Thursday 7 June 2012

Is David Cameron the most dangerous prime minister we have ever had?

David Cameron never tires of lecturing us on the dangers of debt. We have all borrowed too much. Banks are over-leveraged. And of course his favourite, that the government deficit and resulting growing government debt are unsustainable and must be slashed. It sounds convincing to most. But it dangerously confuses two very different types of debt, public sector debt and private debt, and in doing so it advocates policies that are incoherent and dangerous.

A few simple facts.
  1. In order for the economy to grow there needs to be an increase in the money supply.
  2. There are two basic ways of introducing money into an economy. The first is by governments spending more into the economy than they extract through taxes, i.e. by deficit spending. The second is by commercial bank lending. When banks make loans they create new money. This money is always associated with a matching debt.
  3. In the past few decades mainstream economic opinion has held that deficit spending is a bad thing and that government should strive to balance their budgets over the economic cycle. As a result the monetary growth required for economic growth has been almost entirely the result of commercial bank lending. In the UK almost all (97%) money is commercial bank money which is matched, of course, by the same amount of debt.
  4. These policies mean that economic growth REQUIRES ever-increasing debt. Indeed private debt levels have grown relentlessly in the past 30 years, assisted by progressive loosening of banking regulation and credit controls. Debt was at historically unprecedented levels, in excess of 300% of GDP, before the global financial crisis.
This growing private debt was pretty much ignored at the time by economists, central bankers and politicians. In retrospect we now appreciate that continued growth of private debt as a proportion of GDP was and is unsustainable, and that the collapse of the asset price bubble that supported it was the primary cause of the global financial crisis. Attempts by the private sector to reduce their debts is the primary reason for the sluggish growth we are experiencing. The main focus of policymakers at present is to persuade the private sector to start borrowing once again using 'monetary policy'. Hence the focus on measures to keep interest rates low. Quantitative easing is one of these policies. Central banks create money to purchase debt instruments, thereby making them cheaper and effectively reducing the cost of borrowing.
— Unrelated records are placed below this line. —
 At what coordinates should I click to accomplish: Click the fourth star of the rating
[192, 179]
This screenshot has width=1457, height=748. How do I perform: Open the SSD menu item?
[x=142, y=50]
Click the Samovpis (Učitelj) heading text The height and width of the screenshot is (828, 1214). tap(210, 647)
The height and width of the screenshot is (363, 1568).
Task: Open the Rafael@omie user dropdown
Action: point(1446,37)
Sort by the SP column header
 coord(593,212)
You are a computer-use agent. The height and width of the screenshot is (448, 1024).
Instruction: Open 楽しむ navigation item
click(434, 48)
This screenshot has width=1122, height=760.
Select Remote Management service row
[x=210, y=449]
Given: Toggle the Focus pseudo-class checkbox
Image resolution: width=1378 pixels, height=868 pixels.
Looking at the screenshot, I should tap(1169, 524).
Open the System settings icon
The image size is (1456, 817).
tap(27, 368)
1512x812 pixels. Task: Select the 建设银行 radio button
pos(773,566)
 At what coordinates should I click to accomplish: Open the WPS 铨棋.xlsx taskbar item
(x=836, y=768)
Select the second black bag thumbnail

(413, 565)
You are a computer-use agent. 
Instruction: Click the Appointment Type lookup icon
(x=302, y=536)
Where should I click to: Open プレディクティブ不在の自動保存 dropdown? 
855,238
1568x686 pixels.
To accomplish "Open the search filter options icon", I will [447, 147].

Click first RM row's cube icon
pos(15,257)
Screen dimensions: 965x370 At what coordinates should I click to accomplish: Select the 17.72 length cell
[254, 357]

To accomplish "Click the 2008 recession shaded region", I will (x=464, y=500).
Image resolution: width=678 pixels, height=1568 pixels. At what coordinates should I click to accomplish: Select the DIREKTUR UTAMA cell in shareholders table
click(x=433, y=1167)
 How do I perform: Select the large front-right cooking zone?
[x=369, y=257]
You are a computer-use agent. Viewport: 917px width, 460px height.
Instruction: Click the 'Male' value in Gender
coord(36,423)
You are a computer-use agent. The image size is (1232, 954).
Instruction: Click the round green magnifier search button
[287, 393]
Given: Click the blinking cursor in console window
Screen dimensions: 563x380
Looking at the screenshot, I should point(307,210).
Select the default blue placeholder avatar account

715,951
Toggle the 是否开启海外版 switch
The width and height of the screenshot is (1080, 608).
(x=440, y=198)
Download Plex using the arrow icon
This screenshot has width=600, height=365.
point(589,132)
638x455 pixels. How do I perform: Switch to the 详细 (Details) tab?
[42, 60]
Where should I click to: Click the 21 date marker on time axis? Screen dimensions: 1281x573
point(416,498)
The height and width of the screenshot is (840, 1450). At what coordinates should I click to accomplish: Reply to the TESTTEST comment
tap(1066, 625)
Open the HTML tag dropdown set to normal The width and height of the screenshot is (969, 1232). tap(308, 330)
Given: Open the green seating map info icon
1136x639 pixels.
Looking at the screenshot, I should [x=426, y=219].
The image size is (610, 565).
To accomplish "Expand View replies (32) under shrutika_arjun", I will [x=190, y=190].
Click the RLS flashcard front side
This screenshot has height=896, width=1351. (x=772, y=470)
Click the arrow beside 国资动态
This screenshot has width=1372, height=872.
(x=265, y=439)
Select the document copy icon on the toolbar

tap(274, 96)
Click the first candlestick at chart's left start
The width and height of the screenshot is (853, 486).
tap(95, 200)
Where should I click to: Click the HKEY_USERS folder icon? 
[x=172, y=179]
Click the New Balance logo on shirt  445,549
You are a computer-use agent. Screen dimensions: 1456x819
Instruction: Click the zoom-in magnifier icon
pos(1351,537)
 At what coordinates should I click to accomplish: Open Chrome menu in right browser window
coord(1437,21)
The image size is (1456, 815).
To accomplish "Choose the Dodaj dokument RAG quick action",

However a policy response confined to restarting private borrowing seems illogical. In the best case scenario commercial bank lending will resume growing, and private debt will reach even higher levels, returning us eventually to the situation that caused the current crisis, excessive private sector debt and an over-leveraged banking sector.

So why do policymakers focus on using monetary policy to engineer a recovery? Primarily because they do not consider the other method of money creation, deficit spending, to be an option. Why not? There are three main reasons given to justify avoiding deficit spending. All three are easily dismissed.
  1. High levels of government debt are unsustainable because the market will charge ever higher interest rate to lend governments money, which would lead to even greater debt and eventually possible default. Politicians point to Greece as a lesson in point. This is completely wrong. Eurozone countries are currency users who have no power to create money. Like you and I they have to raise it or borrow it to spend it. Most countries, including the UK, issue their own currencies. This means that they can never be forced to default on any debts in their own currencies. The central banks can always simply issue money to repay this debt. Bond traders know this, which is why bond yields in these countries (e.g. USA, UK, and Japan) are so low despite high debts and deficits. To use the threat of the bond market to scare voters into accepting cuts in government spending reveals remarkable ignorance or frank dishonesty.
  2. The second, more sophisticated, reason given for 'cutting the deficit' is that government borrowing reduces private investment by competing with ('crowding-out') private borrowing, thereby increasing interest rates. There is no evidence to support this. Furthermore, central banks can always intervene to keep interest rate low.
  3. The third reason given is that deficit spending will lead to inflation. This is a potential concern but is easily monitored and avoided. As long as unemployment is high and there are high levels of spare capacity in the economy deficit spending is unlikely to lead to inflation. Inflation is a result of demand exceeding supply. When the problem we face is weak demand it seems perverse to worry about inflation.

Not only are government deficits mostly harmless, they are actually essential, especially under the current circumstances. An understanding of sectoral balances explains why. The key concept to grasp is that the government sector and the non-government sector balances always have to add up to zero - this is an accounting identity. Thus for the non-government sector to save more REQUIRES the government sector to run a budget deficit. Conversely, if the government reduces its deficit or runs a surplus the non-government sector is FORCED to increase its borrowing and go further into debt. This is probably why all six periods in the past 200 years in which the US government ran multi-year surpluses were followed by depressions. By running surpluses these governments unwittingly bankrupted the private sector! Cameron and his fellow deficit hawks would happily do the same, in the name of 'sound fiscal policy'. That is why they are so dangerous.